── EXERCISE DATA

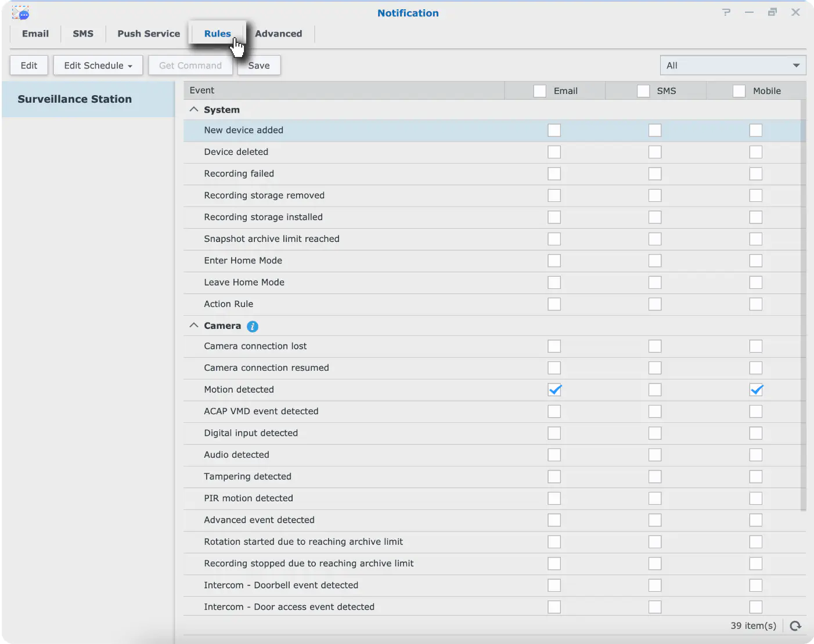Viewport: 814px width, 644px height.
Task: Check Mobile for Camera connection lost
Action: coord(755,346)

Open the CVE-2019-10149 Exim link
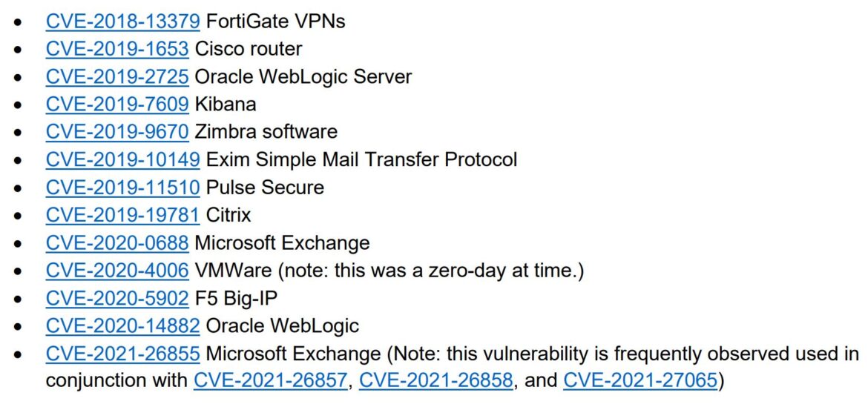point(122,159)
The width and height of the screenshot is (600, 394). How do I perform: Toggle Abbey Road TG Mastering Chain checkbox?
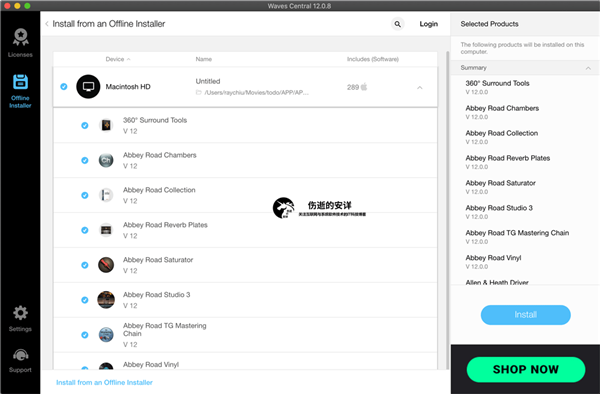85,335
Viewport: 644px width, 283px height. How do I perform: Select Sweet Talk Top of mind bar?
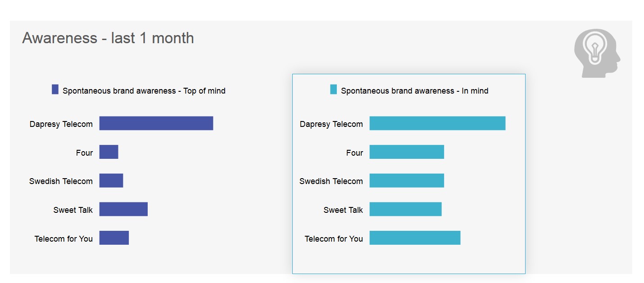(x=123, y=209)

────

[WORK TASK] Using the records above, copy exactly and only the lines from the line with "The width and" through the end, both included; leave every picture out.

[EXERCISE SOLUTION]
The width and height of the screenshot is (600, 394). How do I perform: Toggle Abbey Road TG Mastering Chain checkbox?
85,335
Viewport: 644px width, 283px height. How do I perform: Select Sweet Talk Top of mind bar?
(x=123, y=209)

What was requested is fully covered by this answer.